7. Las Obras Misionales Pontificias

En esta Jornada de Pentecostés, la Iglesia, constatando el apremio de la misión, se siente impulsada a abrirse con renovada vitalidad al soplo potente y al amor vivificante del Espíritu que santifica al Pueblo de Dios, lo guía y adorna de virtudes, para que haga fructificar los carismas de la identidad cristiana.

A las Obras Misionales Pontificias, que por su origen, constitución y finalidad, se caracterizan como instrumentos específicos del universalismo misionero, confío un mandato especial para que, con su labor capilar de animación, mantengan viva en el Pueblo de Dios, sobre todo entre los laicos, la conciencia misionera y pongan también en evidencia la vocación particular de los que recibieron tal misión.

A tales Obras incumbe la función de suscitar el interés y participación de todos los fieles, tanto en el plano espiritual como material al servicio de las misiones, y también de promover las vocaciones misioneras de los jóvenes.

En un mundo insidiado por vacías perspectivas y mucha incertidumbre, no hay que cesar nunca de suscitar y promover entre los laicos los nobles ideales de la misión para que sean muchos los que respondan a la llamada del Señor: ''Heme aquí envíame!" (Is 6, 8).

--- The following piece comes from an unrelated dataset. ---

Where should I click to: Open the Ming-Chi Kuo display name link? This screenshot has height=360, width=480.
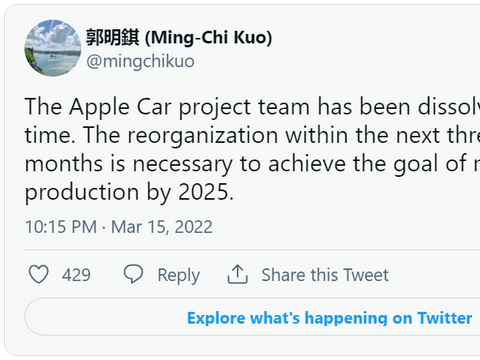tap(179, 37)
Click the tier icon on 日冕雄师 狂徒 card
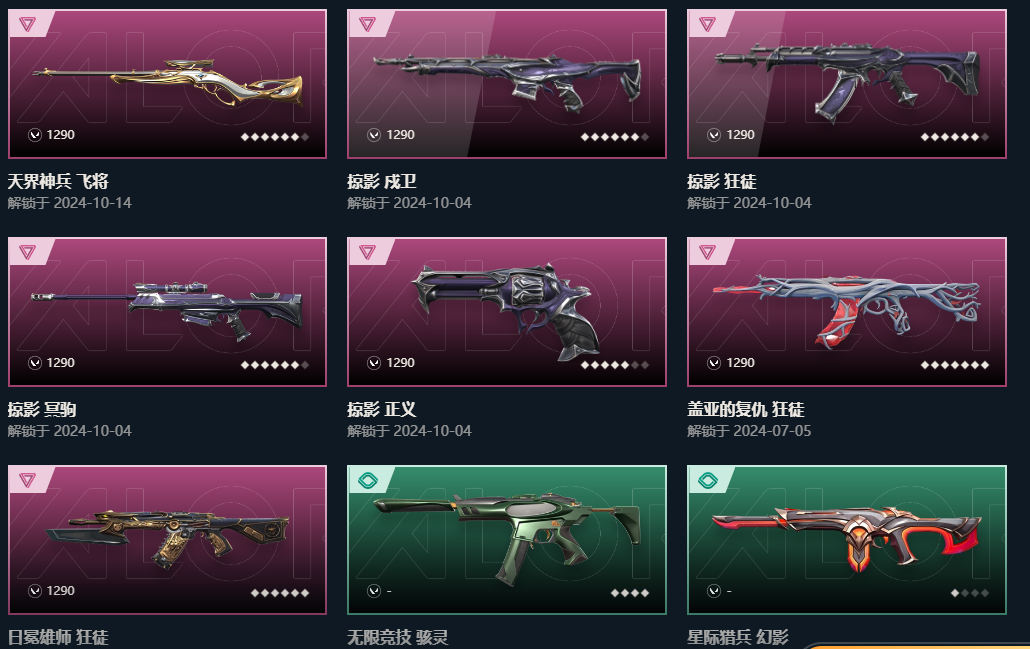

8. La Madre: que nos precede en la fe y en la misión

He de recordar también —y es otra feliz coincidencia—, la celebración del Año Mariano. Resulta natural, claro y consolador que todos los hijos e hijas de la Iglesia dirijan su mirada hacia Aquella que está presente en la misión misma de la Iglesia desde sus comienzos (cf. Redemptoris Mater, 28). Sí, al final va del segundo milenario cristiano, el camino de esta Iglesia implica un renovado y generoso esfuerzo en su misión, será necesario, ahora y siempre, caminar con María.

Siguiendo a Cristo, la Iglesia trata de cumplir hoy, con invariada fidelidad, su misma misión en el curso de la historia, de los hombres y de los pueblos. En el marco de esta colaboración con la obra del Hijo Redentor, la Iglesia se asocia íntimamente a María, en espera de un nuevo Pentecostés (cf. Act 1, 14). Todos los cristianos deben pues mirar a María, que precede en la fe a la Iglesia, para comprender y llevar a la práctica el sentido de la propia misión: cooperar en la obra de la salvación operada por Cristo hasta su conclusión definitiva en el reino de los cielos.

Con mi bendición apostólica.

Vaticano, 7 de junio, solemnidad de Pentecostés, del año 1987, Año Novena de Pontificado.